Today’s outcome—and Roberts’ posturing—means we should expect the backlash to be strong. The Whole Woman’s Health decision arguably energized the conservative voting base that elected Trump later that year; it’s hard to imagine this won’t yield a similar effect in this year’s election. Inevitably, abortion foes will wonder what would happen when another anti-abortion law makes it to the Supreme Court—one that doesn’t question the judgment and tradition of the very institution on which the justices serve. And it doesn’t even have to be one that explicitly overturns Roe to do the work they want it to. Anti-abortion legislators at the state level aren’t really falling short in finding new and creative ways to limit abortion access. Tennessee, after all, made headlines recently for passing draconian anti-abortion legislation in the dead of night that is known colloquially as a “heartbeat ban.” But what’s so insidious about this law is that it has a “ladder” provision that adds two weeks of gestation time to the ban each time the law is struck down by the courts. So, for instance, if a court strikes down the law as it stands now, banning abortion after six weeks, it will then revert to being a law that bans abortion after eight weeks, then 10, 12, 15, 18, 20, 21, 22, 23, and 24 weeks of gestation.
“This [legislative attack] is what the opposition is doing,” says Oriaku Njoku, co-founder and executive director of Access Reproductive Care-Southeast. “Of course, they’re waiting for a case to come through to the Supreme Court—it’s one of those like, ‘throw the spaghetti on the wall and see what sticks’ situations. And in the meantime, they’re causing an immense amount of harm and perpetuating ideas and narratives of shame and stigma and fear when it comes to abortion in this country.”

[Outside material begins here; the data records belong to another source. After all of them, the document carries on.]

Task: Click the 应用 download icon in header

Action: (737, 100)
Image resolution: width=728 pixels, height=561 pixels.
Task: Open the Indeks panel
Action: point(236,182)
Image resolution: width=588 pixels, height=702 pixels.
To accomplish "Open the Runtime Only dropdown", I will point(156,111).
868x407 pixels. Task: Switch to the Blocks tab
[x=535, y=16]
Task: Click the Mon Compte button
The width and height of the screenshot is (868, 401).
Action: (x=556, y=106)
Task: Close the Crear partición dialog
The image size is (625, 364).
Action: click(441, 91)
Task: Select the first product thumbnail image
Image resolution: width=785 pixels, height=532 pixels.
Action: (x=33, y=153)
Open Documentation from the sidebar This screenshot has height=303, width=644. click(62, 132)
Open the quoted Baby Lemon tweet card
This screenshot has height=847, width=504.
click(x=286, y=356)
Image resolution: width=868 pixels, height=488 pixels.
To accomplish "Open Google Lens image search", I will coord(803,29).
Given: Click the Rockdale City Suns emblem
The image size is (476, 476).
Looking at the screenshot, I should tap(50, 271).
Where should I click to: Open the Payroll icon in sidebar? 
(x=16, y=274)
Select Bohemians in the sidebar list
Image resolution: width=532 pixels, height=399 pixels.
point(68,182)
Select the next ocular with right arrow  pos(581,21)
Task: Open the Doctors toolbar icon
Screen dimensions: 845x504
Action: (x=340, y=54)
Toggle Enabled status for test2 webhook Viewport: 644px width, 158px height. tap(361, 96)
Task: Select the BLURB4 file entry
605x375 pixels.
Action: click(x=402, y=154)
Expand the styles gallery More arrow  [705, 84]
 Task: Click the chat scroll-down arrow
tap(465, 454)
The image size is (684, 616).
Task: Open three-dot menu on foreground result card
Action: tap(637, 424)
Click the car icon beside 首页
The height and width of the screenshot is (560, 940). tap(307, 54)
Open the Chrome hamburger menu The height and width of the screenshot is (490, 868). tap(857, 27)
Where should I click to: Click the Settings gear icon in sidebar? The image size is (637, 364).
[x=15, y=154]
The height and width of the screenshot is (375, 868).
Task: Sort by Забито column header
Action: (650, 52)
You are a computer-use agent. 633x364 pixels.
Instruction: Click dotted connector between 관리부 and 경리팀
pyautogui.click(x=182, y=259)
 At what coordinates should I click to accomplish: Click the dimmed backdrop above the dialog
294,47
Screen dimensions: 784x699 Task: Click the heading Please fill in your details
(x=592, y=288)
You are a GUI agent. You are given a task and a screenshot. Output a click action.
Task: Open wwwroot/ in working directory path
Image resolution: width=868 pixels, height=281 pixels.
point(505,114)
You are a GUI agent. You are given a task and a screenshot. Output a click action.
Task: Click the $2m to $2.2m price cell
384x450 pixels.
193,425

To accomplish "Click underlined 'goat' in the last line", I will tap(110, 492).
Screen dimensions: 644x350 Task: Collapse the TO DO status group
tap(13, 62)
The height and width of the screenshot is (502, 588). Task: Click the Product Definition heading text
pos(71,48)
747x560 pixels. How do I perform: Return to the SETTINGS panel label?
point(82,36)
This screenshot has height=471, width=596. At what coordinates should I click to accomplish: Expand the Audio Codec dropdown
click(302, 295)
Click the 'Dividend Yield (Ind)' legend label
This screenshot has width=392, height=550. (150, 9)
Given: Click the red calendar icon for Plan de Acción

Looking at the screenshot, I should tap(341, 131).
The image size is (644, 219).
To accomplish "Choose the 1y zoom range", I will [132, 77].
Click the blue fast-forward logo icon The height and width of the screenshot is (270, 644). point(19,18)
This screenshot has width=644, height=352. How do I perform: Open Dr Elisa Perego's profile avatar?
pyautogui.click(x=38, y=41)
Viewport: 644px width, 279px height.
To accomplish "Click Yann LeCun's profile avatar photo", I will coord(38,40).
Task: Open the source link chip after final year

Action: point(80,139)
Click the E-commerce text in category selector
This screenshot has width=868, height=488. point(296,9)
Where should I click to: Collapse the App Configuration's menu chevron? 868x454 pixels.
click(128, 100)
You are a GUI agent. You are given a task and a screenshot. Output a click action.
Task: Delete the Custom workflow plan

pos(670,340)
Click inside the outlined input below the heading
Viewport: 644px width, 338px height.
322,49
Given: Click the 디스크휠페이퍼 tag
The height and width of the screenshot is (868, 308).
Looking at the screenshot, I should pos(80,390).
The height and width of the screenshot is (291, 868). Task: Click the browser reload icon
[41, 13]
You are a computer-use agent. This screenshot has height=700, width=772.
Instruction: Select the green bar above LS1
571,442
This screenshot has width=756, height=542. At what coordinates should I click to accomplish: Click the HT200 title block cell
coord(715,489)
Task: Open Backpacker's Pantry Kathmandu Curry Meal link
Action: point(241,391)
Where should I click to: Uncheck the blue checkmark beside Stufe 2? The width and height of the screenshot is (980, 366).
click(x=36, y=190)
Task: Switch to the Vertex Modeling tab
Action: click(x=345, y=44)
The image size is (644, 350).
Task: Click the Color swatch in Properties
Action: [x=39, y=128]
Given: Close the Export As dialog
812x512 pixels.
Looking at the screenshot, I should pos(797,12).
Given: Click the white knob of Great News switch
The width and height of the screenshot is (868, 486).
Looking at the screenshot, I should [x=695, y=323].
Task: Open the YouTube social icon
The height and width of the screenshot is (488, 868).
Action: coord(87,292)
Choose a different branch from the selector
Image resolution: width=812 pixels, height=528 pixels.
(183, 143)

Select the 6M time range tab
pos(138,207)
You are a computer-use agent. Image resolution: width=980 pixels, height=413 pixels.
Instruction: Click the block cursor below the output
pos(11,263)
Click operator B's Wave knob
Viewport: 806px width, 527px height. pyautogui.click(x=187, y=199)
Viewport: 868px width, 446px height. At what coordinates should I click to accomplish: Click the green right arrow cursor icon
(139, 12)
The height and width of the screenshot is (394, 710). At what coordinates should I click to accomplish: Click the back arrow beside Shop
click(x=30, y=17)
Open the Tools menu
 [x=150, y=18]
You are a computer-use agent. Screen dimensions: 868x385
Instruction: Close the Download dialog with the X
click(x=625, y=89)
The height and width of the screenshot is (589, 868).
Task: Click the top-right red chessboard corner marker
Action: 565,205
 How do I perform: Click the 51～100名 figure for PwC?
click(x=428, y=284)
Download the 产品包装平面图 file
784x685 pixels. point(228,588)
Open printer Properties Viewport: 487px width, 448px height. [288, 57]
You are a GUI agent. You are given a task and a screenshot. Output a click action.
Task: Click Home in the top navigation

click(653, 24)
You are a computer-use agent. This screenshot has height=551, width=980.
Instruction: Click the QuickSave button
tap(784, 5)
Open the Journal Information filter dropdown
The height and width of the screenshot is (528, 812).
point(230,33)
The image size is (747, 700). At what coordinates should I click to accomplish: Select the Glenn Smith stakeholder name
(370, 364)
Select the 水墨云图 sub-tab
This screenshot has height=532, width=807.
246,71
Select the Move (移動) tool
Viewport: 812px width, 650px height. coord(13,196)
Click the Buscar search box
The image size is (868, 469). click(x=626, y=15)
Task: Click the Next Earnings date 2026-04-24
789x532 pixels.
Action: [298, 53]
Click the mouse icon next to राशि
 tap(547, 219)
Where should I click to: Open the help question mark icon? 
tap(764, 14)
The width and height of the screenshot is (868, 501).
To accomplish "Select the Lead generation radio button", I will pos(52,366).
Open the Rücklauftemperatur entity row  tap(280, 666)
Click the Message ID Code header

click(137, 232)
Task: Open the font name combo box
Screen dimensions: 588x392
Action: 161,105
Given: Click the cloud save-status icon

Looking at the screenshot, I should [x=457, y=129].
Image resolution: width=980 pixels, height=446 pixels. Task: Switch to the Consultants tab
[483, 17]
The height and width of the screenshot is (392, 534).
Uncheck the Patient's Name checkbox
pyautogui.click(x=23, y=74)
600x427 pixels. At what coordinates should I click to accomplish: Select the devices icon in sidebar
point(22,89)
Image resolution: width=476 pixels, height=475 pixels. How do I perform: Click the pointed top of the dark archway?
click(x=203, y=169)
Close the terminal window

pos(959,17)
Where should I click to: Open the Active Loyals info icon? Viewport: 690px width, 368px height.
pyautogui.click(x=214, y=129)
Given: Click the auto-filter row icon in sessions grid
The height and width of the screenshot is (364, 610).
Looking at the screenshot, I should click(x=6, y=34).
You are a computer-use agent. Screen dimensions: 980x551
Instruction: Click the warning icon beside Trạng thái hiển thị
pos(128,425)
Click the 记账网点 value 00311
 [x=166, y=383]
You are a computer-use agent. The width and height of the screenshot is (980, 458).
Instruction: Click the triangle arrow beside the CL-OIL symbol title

“We still have work to do, because we should not be here in another two to four years,” she concludes.
Case in point: ARC-Southeast is based in Georgia, where a federal judge recently heard oral arguments on HB 481, the state’s six-week ban that passed in 2019 but has been suspended in the courts ever since. The judge said just two weeks ago that he would wait to rule on this case until after the Supreme Court issued its opinion in June Medical. Given that the June Medical decision cites the Casey court and the standard of “undue burden,” it’s pretty unlikely that the Georgia ban will survive the federal court challenge. That too should be a relief for women. But it still drives home the fact that the very content and detail of these judicial decisions matters immensely.
Either way, I think it’s fair to say we can expect more bans, constitutionality be damned.